Regulating Abortion Out of the State in Kansas
One of the conclusions reached in the Roe V. Wade verdict was that prior to viability, women have a right to have reasonable access to an abortion. What pro-life and anti-abortion activists have been arguing over ever since is exactly what constitutes “reasonable.” Although bills like “fetal pain” bans, the new “heartbeat” ban in Ohio that would outlaw abortion as soon as a heartbeat could be discerned (and which passed the House earlier today), or personhood amendments have been running rampant in the past two years in an attempt to directly challenge the premise of a right to an abortion prior to viability, in general, most legislation had previously been involved in trying to see how much a state can erode access to abortions without actually trampling on the rights set up in Roe V. Wade.
Ultrasounds, waiting periods, banning public funds from being used in abortions, telling women they will get cancer, go infertile, want to kill themselves, or whatever they feel like claiming in their “Right to Know” informational packages, all serve to force women to put in extra days, extra money and extra resources into getting an abortion. At the same time protests, stalking doctors, threatening builders that construct clinics or mangers that rent space that might be used for them, all work together to try and limit the number of clinics that exist and people willing to work in them, in order to slowly decrease the available providers, increase the wait time for an abortion, and throttle off access on that end.

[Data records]
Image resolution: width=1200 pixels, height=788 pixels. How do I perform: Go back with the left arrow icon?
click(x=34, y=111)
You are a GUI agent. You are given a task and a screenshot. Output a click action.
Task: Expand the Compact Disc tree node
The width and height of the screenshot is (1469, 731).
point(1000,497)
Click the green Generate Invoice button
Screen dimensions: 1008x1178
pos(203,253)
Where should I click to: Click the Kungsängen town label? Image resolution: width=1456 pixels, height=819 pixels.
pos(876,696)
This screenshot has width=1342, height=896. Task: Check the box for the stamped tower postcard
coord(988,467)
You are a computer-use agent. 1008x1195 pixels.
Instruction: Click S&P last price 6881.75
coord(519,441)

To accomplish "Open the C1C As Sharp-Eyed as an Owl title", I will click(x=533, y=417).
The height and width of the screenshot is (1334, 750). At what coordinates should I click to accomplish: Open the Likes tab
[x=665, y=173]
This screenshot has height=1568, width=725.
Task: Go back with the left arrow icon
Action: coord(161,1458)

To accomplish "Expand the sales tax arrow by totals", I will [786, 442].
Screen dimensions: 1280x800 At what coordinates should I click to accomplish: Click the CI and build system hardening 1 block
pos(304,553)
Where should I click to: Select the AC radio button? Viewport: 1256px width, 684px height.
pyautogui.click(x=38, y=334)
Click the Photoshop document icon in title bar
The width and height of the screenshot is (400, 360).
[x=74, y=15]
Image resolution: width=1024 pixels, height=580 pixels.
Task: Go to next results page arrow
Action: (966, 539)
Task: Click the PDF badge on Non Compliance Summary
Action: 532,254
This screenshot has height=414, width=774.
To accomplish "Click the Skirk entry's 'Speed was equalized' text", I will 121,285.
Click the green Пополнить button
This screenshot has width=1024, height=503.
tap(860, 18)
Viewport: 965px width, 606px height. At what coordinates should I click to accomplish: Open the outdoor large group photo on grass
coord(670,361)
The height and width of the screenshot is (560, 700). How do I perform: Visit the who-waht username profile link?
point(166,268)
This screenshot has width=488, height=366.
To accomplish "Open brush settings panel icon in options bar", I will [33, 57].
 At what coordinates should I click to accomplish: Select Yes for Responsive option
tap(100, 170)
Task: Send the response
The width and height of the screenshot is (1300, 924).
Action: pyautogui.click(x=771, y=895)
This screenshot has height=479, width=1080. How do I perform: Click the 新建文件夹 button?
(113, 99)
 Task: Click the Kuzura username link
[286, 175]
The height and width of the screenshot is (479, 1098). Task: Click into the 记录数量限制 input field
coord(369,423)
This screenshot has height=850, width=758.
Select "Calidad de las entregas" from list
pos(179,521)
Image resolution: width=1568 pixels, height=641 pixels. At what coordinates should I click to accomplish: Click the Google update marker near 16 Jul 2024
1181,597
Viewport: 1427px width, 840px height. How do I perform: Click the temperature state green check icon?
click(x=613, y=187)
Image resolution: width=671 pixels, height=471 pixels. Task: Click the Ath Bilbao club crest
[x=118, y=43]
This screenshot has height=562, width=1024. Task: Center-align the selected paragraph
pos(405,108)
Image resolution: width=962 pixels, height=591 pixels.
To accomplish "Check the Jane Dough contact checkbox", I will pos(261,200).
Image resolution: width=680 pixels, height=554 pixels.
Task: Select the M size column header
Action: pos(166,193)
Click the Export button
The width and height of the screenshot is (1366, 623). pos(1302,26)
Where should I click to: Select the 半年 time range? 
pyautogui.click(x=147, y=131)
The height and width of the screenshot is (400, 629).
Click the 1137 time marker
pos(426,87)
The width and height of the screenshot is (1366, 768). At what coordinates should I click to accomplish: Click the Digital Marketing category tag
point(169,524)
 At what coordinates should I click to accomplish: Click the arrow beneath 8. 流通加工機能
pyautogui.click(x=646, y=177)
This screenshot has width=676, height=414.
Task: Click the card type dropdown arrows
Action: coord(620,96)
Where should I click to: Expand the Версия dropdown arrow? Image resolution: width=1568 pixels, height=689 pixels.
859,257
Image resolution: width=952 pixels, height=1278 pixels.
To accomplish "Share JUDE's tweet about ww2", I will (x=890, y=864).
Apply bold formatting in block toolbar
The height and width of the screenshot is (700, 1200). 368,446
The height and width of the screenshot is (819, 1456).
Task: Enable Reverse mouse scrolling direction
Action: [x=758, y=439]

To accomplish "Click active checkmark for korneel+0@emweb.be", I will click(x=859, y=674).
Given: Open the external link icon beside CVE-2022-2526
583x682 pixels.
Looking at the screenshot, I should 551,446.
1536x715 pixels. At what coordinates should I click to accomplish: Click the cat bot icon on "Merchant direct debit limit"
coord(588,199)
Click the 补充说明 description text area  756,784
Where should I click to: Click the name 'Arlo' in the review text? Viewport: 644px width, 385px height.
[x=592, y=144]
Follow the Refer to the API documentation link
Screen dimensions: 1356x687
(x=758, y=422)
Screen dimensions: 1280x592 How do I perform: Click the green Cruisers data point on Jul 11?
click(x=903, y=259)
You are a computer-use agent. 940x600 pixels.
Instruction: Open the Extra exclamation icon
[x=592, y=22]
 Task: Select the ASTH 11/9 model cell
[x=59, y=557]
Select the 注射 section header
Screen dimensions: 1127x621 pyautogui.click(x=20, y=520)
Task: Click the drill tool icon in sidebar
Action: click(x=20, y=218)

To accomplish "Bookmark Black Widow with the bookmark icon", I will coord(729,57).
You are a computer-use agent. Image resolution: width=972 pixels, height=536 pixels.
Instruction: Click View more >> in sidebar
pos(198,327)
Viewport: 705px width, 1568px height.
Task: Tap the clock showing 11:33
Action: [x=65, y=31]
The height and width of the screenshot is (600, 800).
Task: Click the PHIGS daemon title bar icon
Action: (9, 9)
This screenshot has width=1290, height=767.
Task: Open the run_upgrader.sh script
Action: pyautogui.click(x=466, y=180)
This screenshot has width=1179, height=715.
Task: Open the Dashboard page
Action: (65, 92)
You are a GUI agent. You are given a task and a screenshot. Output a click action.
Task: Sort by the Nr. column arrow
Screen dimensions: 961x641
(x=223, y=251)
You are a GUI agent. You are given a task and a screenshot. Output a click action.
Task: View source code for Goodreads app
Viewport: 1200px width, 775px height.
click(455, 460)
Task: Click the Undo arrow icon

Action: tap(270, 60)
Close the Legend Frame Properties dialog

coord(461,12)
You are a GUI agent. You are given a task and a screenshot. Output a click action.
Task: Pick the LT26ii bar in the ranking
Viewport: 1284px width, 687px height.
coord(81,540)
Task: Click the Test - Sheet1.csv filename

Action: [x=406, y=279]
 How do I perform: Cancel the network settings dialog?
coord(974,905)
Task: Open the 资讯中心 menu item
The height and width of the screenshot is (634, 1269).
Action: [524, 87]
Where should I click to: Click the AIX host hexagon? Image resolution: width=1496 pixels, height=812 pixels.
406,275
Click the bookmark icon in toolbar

PROBLEM SET —
- 1) According to the Kansas abortion article, what would the new "heartbeat" ban in Ohio outlaw?
- 2) Reproduce word for word the stretch of the Kansas abortion article from "Ultrasounds, waiting periods, banning" through "on that end.".

ANSWERS TO THE TASKS —
- 1) It would outlaw abortion as soon as a heartbeat could be discerned.

- 2)
Ultrasounds, waiting periods, banning public funds from being used in abortions, telling women they will get cancer, go infertile, want to kill themselves, or whatever they feel like claiming in their “Right to Know” informational packages, all serve to force women to put in extra days, extra money and extra resources into getting an abortion. At the same time protests, stalking doctors, threatening builders that construct clinics or mangers that rent space that might be used for them, all work together to try and limit the number of clinics that exist and people willing to work in them, in order to slowly decrease the available providers, increase the wait time for an abortion, and throttle off access on that end.